Start of Dataset entries

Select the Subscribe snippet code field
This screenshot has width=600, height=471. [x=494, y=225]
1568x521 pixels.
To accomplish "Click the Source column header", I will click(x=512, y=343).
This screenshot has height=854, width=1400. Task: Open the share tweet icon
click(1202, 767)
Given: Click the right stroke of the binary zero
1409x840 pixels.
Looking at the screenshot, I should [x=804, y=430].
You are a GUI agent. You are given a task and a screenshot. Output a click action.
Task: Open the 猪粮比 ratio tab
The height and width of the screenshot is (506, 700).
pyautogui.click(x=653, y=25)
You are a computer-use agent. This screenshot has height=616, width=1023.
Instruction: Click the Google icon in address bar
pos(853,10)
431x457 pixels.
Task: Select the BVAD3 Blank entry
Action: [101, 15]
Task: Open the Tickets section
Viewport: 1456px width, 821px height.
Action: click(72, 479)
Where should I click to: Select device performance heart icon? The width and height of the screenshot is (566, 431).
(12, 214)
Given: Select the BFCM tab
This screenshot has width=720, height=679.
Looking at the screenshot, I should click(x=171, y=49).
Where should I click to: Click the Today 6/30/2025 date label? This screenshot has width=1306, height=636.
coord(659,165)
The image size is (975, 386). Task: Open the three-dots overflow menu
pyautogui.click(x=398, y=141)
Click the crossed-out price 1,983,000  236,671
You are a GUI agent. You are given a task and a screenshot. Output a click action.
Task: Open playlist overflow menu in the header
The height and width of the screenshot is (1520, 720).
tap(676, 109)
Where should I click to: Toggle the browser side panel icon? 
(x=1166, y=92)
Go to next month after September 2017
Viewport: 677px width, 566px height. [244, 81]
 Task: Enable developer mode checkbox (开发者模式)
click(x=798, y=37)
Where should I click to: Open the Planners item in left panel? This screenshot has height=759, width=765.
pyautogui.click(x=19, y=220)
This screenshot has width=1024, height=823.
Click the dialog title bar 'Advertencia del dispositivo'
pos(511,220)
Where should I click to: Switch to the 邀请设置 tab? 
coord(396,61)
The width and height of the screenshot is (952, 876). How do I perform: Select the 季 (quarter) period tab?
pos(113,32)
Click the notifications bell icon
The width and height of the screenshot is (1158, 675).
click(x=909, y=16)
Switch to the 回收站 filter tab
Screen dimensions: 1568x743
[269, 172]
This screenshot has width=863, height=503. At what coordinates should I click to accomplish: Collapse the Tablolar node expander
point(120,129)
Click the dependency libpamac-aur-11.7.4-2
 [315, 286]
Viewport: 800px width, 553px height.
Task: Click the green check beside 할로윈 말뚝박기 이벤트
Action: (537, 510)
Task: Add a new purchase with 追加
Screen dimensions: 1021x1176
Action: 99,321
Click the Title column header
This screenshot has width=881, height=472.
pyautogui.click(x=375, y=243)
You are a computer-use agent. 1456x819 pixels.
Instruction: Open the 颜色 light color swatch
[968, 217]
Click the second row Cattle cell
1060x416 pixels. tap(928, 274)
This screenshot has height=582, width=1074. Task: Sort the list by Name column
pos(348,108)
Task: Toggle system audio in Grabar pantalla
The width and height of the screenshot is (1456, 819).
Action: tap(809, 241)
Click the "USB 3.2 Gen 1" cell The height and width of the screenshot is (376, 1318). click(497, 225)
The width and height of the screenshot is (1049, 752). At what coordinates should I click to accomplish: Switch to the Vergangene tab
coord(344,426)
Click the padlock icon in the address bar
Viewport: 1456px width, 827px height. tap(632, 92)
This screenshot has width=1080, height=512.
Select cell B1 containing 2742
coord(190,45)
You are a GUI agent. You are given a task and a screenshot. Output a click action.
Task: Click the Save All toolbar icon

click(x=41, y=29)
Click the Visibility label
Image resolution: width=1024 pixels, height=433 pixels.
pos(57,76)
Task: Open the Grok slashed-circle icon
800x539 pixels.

End of Dataset entries

Reproduce every line of the items above as a numbered list, omitting any blank lines.

1. Select the Subscribe snippet code field
2. This screenshot has width=600, height=471. [x=494, y=225]
3. 1568x521 pixels.
4. To accomplish "Click the Source column header", I will click(x=512, y=343).
5. This screenshot has height=854, width=1400. Task: Open the share tweet icon
6. click(1202, 767)
7. Given: Click the right stroke of the binary zero
8. 1409x840 pixels.
9. Looking at the screenshot, I should [x=804, y=430].
10. You are a GUI agent. You are given a task and a screenshot. Output a click action.
11. Task: Open the 猪粮比 ratio tab
12. The height and width of the screenshot is (506, 700).
13. pyautogui.click(x=653, y=25)
14. You are a computer-use agent. This screenshot has height=616, width=1023.
15. Instruction: Click the Google icon in address bar
16. pos(853,10)
17. 431x457 pixels.
18. Task: Select the BVAD3 Blank entry
19. Action: [101, 15]
20. Task: Open the Tickets section
21. Viewport: 1456px width, 821px height.
22. Action: click(72, 479)
23. Where should I click to: Select device performance heart icon? The width and height of the screenshot is (566, 431).
24. (12, 214)
25. Given: Select the BFCM tab
26. This screenshot has width=720, height=679.
27. Looking at the screenshot, I should click(x=171, y=49).
28. Where should I click to: Click the Today 6/30/2025 date label? This screenshot has width=1306, height=636.
29. coord(659,165)
30. The image size is (975, 386). Task: Open the three-dots overflow menu
31. pyautogui.click(x=398, y=141)
32. Click the crossed-out price 1,983,000  236,671
33. You are a GUI agent. You are given a task and a screenshot. Output a click action.
34. Task: Open playlist overflow menu in the header
35. The height and width of the screenshot is (1520, 720).
36. tap(676, 109)
37. Where should I click to: Toggle the browser side panel icon? 
38. (x=1166, y=92)
39. Go to next month after September 2017
40. Viewport: 677px width, 566px height. [244, 81]
41.  Task: Enable developer mode checkbox (开发者模式)
42. click(x=798, y=37)
43. Where should I click to: Open the Planners item in left panel? This screenshot has height=759, width=765.
44. pyautogui.click(x=19, y=220)
45. This screenshot has width=1024, height=823.
46. Click the dialog title bar 'Advertencia del dispositivo'
47. pos(511,220)
48. Where should I click to: Switch to the 邀请设置 tab? 
49. coord(396,61)
50. The width and height of the screenshot is (952, 876). How do I perform: Select the 季 (quarter) period tab?
51. pos(113,32)
52. Click the notifications bell icon
53. The width and height of the screenshot is (1158, 675).
54. click(x=909, y=16)
55. Switch to the 回收站 filter tab
56. Screen dimensions: 1568x743
57. [269, 172]
58. This screenshot has width=863, height=503. At what coordinates should I click to accomplish: Collapse the Tablolar node expander
59. point(120,129)
60. Click the dependency libpamac-aur-11.7.4-2
61.  [315, 286]
62. Viewport: 800px width, 553px height.
63. Task: Click the green check beside 할로윈 말뚝박기 이벤트
64. Action: (537, 510)
65. Task: Add a new purchase with 追加
66. Screen dimensions: 1021x1176
67. Action: 99,321
68. Click the Title column header
69. This screenshot has width=881, height=472.
70. pyautogui.click(x=375, y=243)
71. You are a computer-use agent. 1456x819 pixels.
72. Instruction: Open the 颜色 light color swatch
73. [968, 217]
74. Click the second row Cattle cell
75. 1060x416 pixels. tap(928, 274)
76. This screenshot has height=582, width=1074. Task: Sort the list by Name column
77. pos(348,108)
78. Task: Toggle system audio in Grabar pantalla
79. The width and height of the screenshot is (1456, 819).
80. Action: tap(809, 241)
81. Click the "USB 3.2 Gen 1" cell The height and width of the screenshot is (376, 1318). click(497, 225)
82. The width and height of the screenshot is (1049, 752). At what coordinates should I click to accomplish: Switch to the Vergangene tab
83. coord(344,426)
84. Click the padlock icon in the address bar
85. Viewport: 1456px width, 827px height. tap(632, 92)
86. This screenshot has width=1080, height=512.
87. Select cell B1 containing 2742
88. coord(190,45)
89. You are a GUI agent. You are given a task and a screenshot. Output a click action.
90. Task: Click the Save All toolbar icon
91. click(x=41, y=29)
92. Click the Visibility label
93. Image resolution: width=1024 pixels, height=433 pixels.
94. pos(57,76)
95. Task: Open the Grok slashed-circle icon
96. 800x539 pixels.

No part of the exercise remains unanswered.